FIG. 9 is a diagram showing a graph in which the color cast on the subject of the artificial light source is sensitively evaluated when a strobe is emitted under the artificial light source lamp and a picture is taken.

FIG. 10 is a diagram showing a table for each relationship among an AV value, a TV value, an SV value, a DV value, a GV value, an aperture FNo, a shutter speed, a film sensitivity, a subject distance, and a flash guide number.

FIG. 11 is a configuration diagram of a camera with a strobe according to a second embodiment.

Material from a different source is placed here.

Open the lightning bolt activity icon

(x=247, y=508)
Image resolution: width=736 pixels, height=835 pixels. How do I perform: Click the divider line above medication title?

FIG. 12 is a flowchart of the process of the second embodiment that replaces the warning display portion of step S48 of FIG. 5 of the first embodiment.

[Explanation of symbols]

DESCRIPTION OF SYMBOLS 1 ... Artificial light source detection part, 2 ... Photometry part, 3 ... Distance measurement part, 4 ... Calculation control part, 5 ... Strobe light emission part, 6 ... Exposure part, 7 ... Focusing part.

Claims (3)

[Claims] 1. An artificial light source detection means for detecting the presence or absence of an artificial light source based on a pulsating flow from the artificial light source, and a color unique to the artificial light source when the artificial light source detection means detects that there is an artificial light source. In order to prevent the temperature from adversely affecting the exposed state of the film, a light amount ratio calculating means for calculating the light amount ratio between the strobe light amount and the ambient light including the light of the artificial light source, and based on the output of the light amount ratio calculating means, A strobe-equipped camera, comprising: a strobe light-emission amount control means for controlling a strobe light-emission amount. 2. An artificial light source detecting means for detecting the presence or absence of an artificial light source based on a pulsating flow from the artificial light source, and a color unique to the artificial light source when the artificial light source detecting means detects that there is an artificial light source. In order to prevent the temperature from adversely affecting the exposed state of the film, a light amount ratio calculating means for calculating the light amount ratio between the strobe light amount and the ambient light including the light of the artificial light source, and based on the output of the light amount ratio calculating means, The flash emission amount control means for controlling the flash emission amount, and the color fog warning means for warning that the exposure state of the film is adversely affected when the output of the light amount ratio calculation means is not within the predetermined range are provided. This is a camera with a strobe. 3. The artificial light source detection means outputs a field brightness detection means for detecting a brightness of a field due to at least one of ambient light and artificial light, and outputs of the field brightness detection means. The camera with a strobe according to claim 1 or 2, further comprising pulsating flow presence / absence detecting means for detecting the presence / absence of pulsating flow from the artificial light source.